Esforaster: ese nombre que lo dice todo
Esforaster, en menorquín, significa «forastero» y no es precisamente un cumplido. Pero Abraham lo reivindica con cierta elegancia.
Ellos mismos son dos forasteros que han elegido Menorca, como yo, como su hogar definitivo. Y, como suele ocurrir, quien llega de lejos trae consigo la capacidad de maravillarse, que es quizás el regalo más bonito que un forastero puede hacer a cualquier lugar.
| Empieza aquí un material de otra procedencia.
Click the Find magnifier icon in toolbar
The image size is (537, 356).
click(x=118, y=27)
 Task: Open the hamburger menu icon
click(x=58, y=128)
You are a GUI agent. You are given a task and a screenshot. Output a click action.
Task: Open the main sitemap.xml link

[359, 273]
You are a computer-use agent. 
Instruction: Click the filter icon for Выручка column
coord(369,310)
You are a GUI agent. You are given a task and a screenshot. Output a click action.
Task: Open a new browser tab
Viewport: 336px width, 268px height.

Abraham, una vida construida entre la belleza y el arte
El currículum de Abraham nos habla de un hombre que siempre ha trabajado con la belleza: estudios de Bellas Artes, Administración y gestión de empresas, Arte dramático, diseño gráfico, creó su marca de ropa Voytila. Gestionó su bar de copas con fiestas temáticas, conciertos, exposiciones colaborando con las mejores discotecas de Barcelona. Una temporada en Londres, años como Creative Experience Manager en Madrid para el grupo Marriott donde se ocupaba de activar los espacios de los hoteles, del aroma, de la decoración de las suites, de los conciertos, cenas temáticas, festival de cortos un sin fin de eventos. Carta blanca a la hora de crear.
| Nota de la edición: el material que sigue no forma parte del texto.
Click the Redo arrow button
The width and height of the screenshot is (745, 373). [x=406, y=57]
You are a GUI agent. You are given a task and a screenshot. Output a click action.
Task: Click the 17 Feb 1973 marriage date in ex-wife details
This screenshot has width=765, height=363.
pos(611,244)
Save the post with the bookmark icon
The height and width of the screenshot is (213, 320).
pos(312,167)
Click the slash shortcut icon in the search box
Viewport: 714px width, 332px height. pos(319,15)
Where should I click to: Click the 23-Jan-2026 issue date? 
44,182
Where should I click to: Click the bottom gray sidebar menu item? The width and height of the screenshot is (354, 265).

Alguien que conoce el lenguaje de los espacios y sabe cómo hacer que la gente se sienta a gusto. «Tengo el don de crear conexiones. Algunos clientes se convierten en amigos. Y me gusta la gente», explica. Durante dos años se encargó de la mayor exposición de arte en el Hotel Alcaufar Vell, seleccionando y presentando a más de 40 artistas de Menorca, Para el Ayuntamiento de Sant Lluís, organiza el Moli Market – mercados de verano y Navidad -, encargándose de seleccionar a los mejores artesanos y creativos locales y creando una comunidad de la que se ocupa de la comunicación, la imagen y el diseño, también en las redes sociales.
Casa y Creative Store a pocos minutos a pie: ¡los pequeños placeres de Menorca!
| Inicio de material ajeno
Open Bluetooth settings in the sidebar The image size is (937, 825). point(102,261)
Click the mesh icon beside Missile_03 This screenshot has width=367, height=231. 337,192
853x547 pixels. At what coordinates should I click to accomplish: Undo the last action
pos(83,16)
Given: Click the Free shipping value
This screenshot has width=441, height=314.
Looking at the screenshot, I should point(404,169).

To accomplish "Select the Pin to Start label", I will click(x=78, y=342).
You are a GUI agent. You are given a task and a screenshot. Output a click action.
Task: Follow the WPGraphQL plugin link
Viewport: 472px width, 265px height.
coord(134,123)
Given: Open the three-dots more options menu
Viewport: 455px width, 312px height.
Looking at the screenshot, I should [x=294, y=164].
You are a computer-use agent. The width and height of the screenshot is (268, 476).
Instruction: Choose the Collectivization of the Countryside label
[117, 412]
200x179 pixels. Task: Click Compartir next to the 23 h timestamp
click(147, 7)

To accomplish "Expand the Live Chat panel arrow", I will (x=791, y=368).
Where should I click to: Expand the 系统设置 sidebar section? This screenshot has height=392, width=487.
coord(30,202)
Esforaster cierra desde noviembre hasta principios de marzo. Cuatro meses en los que Abraham y Luís viajan, descansan, saborean el silencio, disfrutan de Petra y Kika, sus dos perritas mestizas. Cuando les oigo hablar de esta vida marcada por el trabajo intenso en verano y la libertad en invierno, comprendo que el sueño no es algo del futuro. Ya está aquí. «No puedo pedir más. Vivo en un lugar maravilloso, voy al trabajo caminando en dos minutos», añade Abraham.
Al salir, con el sol en la cara, me detuve un momento en el umbral de Esforaster. Dentro, Luís estaba preparando algo rico. Abraham hablaba con una clienta que examinaba un objeto como si fuera lo más importante del mundo. Ciertas historias no tienen una moraleja que extraer. Simplemente, existen y hacen bien solo por el hecho de existir.